_Data section:_
----------------------------------------
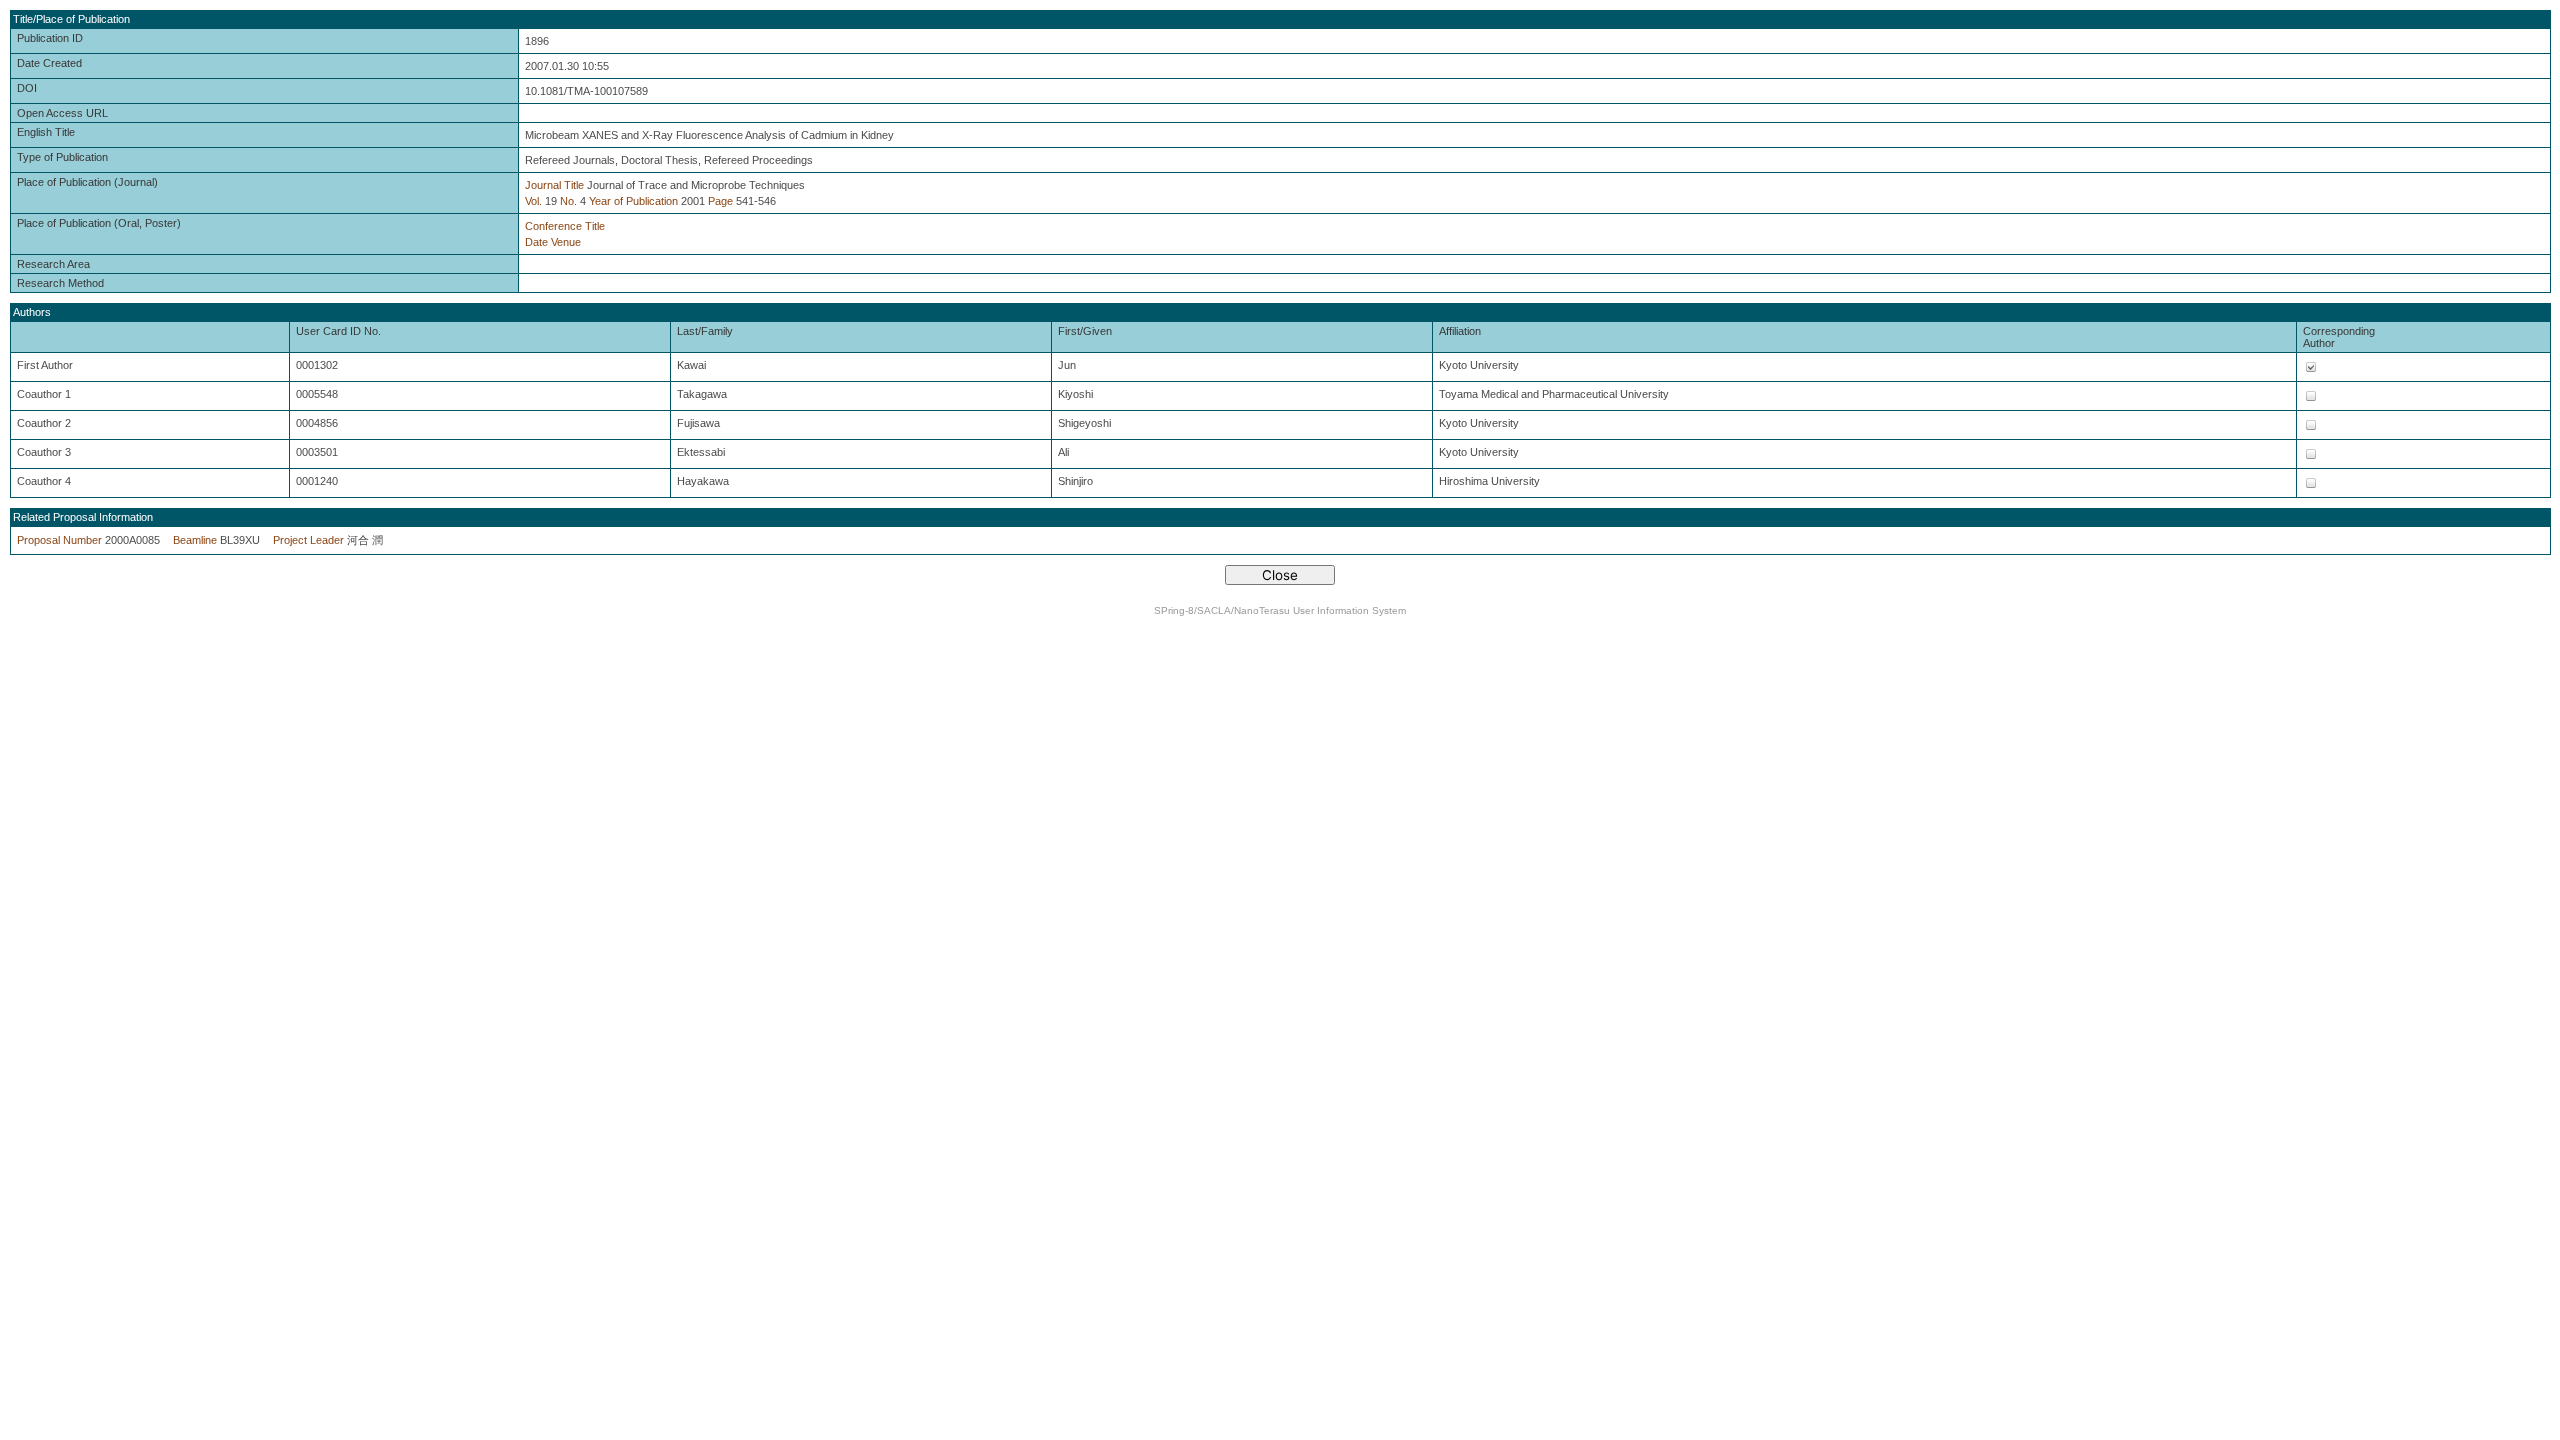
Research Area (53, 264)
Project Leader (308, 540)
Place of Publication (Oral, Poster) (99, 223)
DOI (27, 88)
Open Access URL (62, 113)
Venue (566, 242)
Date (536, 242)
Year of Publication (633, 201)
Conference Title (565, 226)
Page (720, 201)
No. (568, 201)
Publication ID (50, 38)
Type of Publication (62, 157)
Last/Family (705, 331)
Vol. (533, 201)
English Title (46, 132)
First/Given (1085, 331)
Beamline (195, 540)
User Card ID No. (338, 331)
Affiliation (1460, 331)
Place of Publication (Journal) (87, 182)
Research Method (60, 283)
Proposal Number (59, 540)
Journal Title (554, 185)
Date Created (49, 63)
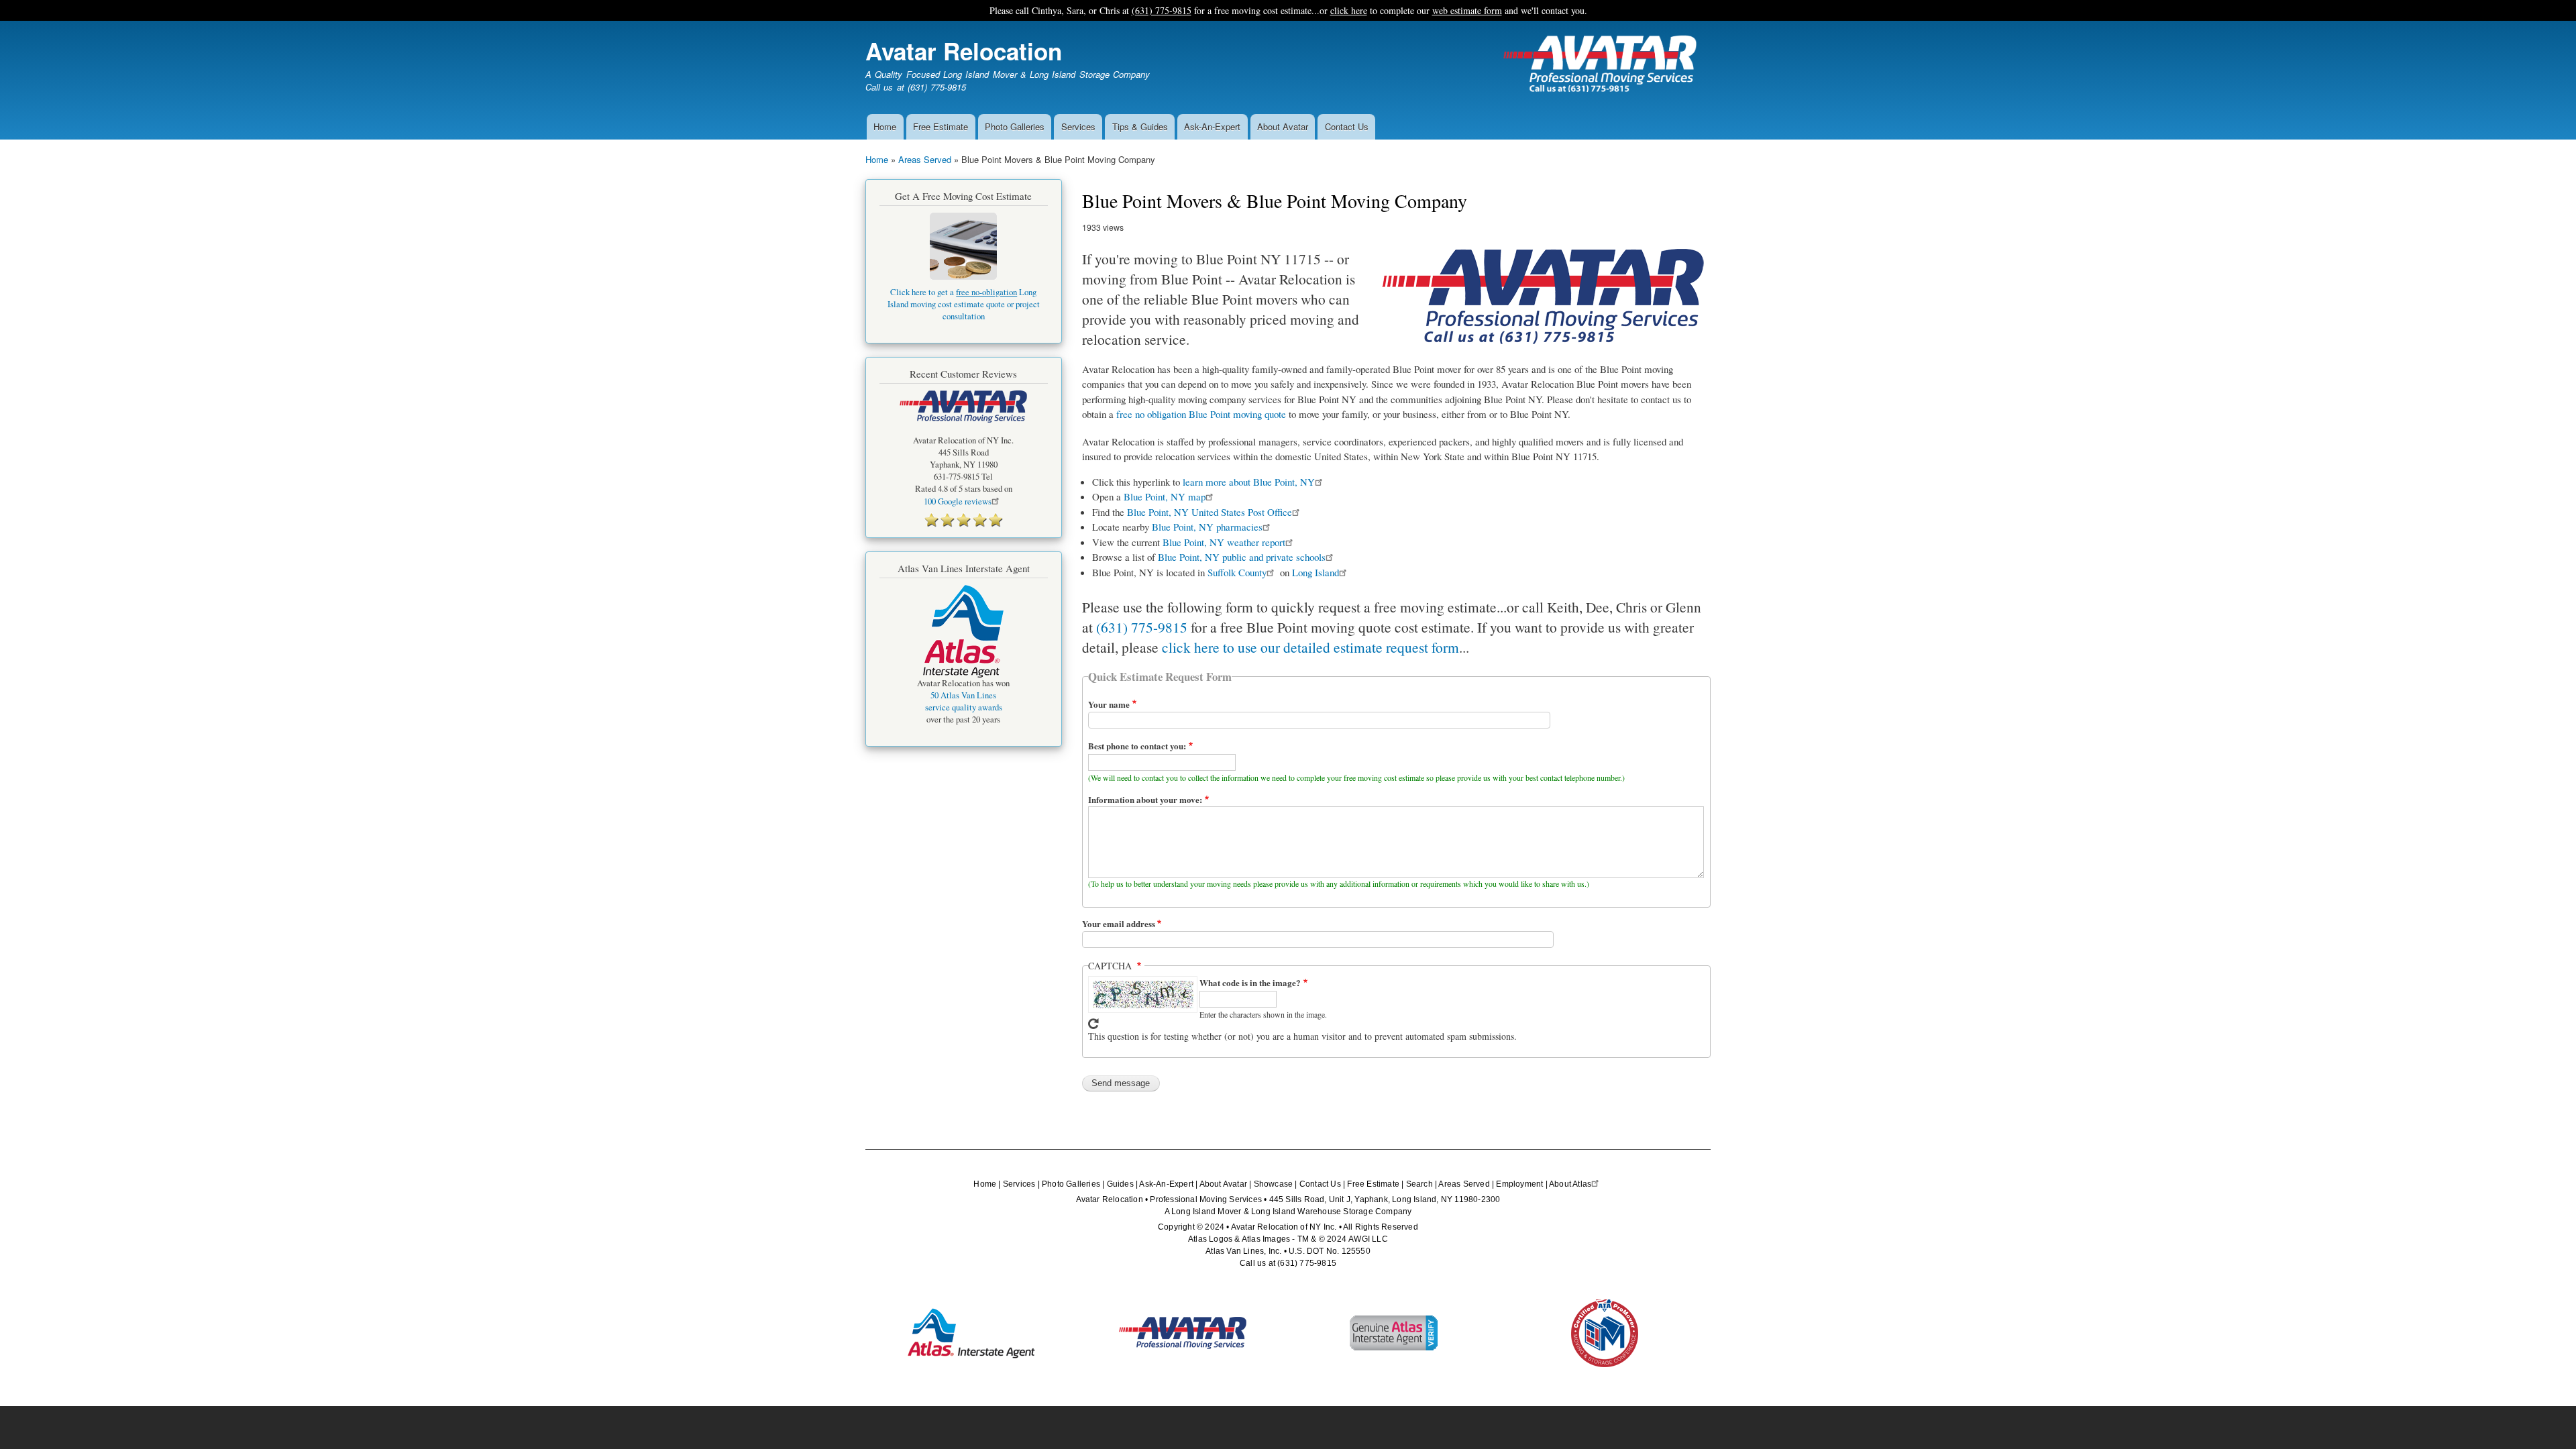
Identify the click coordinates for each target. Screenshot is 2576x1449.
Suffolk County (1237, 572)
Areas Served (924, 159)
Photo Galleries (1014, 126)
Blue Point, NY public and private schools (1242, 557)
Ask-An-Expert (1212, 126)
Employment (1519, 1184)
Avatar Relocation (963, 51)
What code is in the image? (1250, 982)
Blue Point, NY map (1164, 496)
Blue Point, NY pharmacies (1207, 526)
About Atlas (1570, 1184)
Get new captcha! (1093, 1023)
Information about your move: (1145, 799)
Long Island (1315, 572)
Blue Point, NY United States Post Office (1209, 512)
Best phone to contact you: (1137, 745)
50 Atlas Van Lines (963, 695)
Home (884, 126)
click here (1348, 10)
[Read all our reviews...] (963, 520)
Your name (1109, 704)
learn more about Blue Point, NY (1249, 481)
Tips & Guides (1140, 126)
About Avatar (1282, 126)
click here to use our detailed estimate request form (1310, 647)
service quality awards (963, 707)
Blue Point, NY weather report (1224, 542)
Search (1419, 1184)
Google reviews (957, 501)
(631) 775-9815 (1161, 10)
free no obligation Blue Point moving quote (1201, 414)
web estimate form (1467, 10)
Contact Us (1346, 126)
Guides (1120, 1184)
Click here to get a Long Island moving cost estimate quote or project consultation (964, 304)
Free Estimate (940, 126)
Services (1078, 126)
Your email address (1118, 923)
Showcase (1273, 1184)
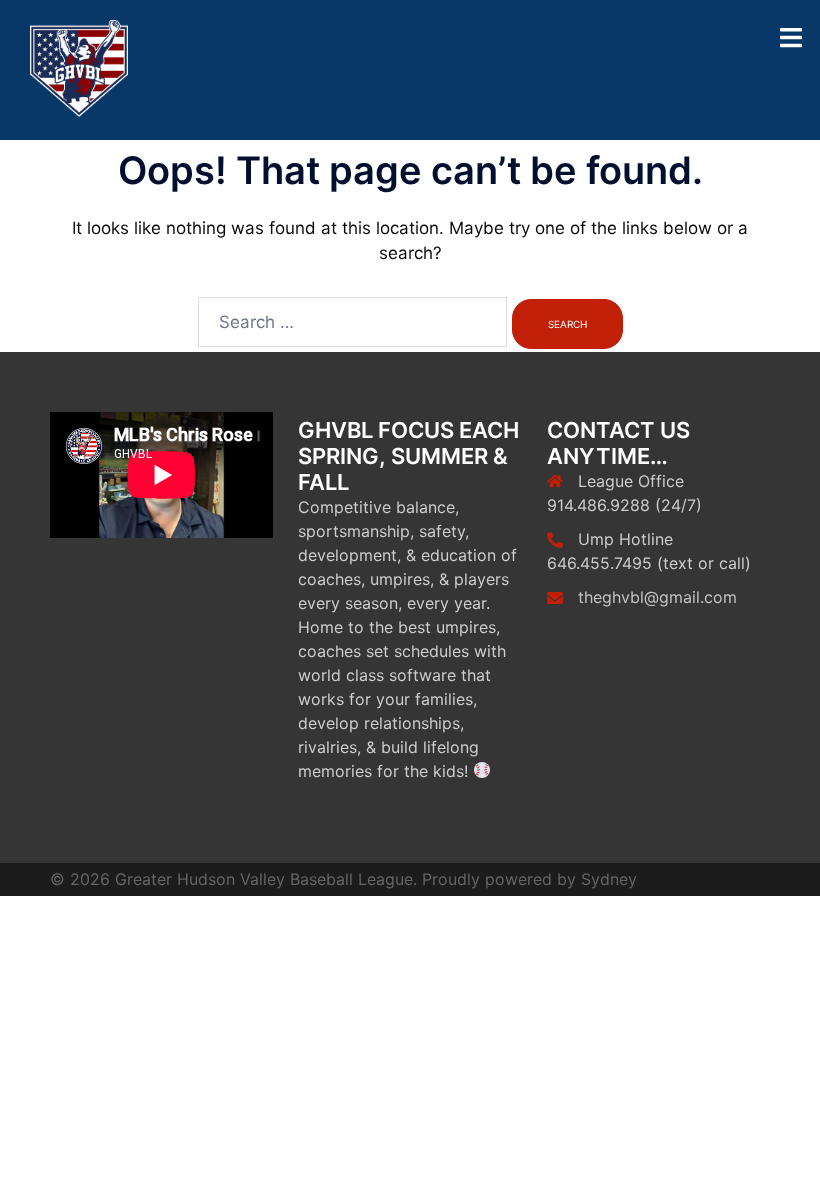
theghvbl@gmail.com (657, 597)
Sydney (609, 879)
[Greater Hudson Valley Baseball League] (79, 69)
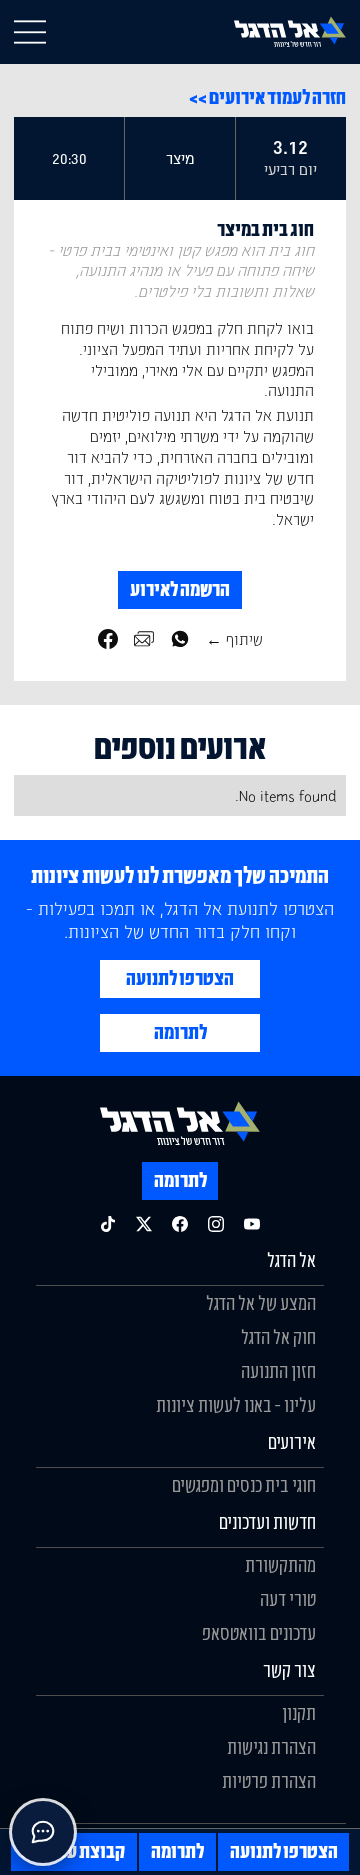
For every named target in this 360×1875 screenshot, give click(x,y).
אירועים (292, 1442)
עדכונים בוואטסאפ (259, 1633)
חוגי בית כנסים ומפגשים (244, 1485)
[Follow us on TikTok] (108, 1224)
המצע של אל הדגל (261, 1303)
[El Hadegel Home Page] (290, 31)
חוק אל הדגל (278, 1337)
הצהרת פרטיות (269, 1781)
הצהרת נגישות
----------------------------------------
_What the exercise asks:_ Look back at the entries above. Retype the line with "Information about your move: (1145, 799)", the line with "Tips & Guides (1140, 126)", and all lines in between.

_Solution to this task:_
Information about your move: (1145, 799)
Long Island (1315, 572)
Blue Point, NY United States Post Office (1209, 512)
Best phone to contact you: (1137, 745)
50 Atlas Van Lines (963, 695)
Home (884, 126)
click here (1348, 10)
[Read all our reviews...] (963, 520)
Your name (1109, 704)
learn more about Blue Point, NY (1249, 481)
Tips & Guides (1140, 126)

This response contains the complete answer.